Dataset entries:
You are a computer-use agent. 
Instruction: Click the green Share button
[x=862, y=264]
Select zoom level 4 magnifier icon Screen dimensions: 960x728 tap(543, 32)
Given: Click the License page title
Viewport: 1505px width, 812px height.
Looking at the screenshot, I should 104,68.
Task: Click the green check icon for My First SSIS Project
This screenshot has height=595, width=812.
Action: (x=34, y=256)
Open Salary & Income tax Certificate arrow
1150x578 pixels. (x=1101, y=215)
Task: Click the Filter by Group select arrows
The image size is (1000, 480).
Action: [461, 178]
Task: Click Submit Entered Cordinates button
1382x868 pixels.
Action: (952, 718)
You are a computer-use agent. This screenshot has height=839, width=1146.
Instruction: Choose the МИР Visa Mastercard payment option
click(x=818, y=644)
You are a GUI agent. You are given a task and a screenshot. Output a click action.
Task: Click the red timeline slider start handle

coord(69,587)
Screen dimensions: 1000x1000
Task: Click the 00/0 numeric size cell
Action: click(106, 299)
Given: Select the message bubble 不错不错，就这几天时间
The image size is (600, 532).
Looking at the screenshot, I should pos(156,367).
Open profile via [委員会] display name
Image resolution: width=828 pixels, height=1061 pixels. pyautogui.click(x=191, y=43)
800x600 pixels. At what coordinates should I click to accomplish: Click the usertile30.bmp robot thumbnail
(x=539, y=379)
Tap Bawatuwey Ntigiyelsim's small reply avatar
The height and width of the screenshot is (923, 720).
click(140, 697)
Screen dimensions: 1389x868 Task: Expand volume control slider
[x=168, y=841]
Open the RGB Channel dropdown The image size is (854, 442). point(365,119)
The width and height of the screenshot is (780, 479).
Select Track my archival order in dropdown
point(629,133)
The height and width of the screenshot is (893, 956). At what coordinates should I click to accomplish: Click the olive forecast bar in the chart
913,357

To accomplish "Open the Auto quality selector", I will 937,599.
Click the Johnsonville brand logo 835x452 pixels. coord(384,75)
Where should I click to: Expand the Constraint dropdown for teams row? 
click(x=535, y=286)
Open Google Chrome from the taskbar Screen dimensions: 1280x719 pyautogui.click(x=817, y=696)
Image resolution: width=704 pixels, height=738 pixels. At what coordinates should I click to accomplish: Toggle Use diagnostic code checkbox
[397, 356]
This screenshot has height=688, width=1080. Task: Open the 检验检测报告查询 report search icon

ACTIVITY | Each line of the data that holds "agent" should be copied.

THE COMPLETED TASK |
You are a computer-use agent. 
You are a computer-use agent. This screenshot has height=839, width=1146.
You are a GUI agent. You are given a task and a screenshot. Output a click action.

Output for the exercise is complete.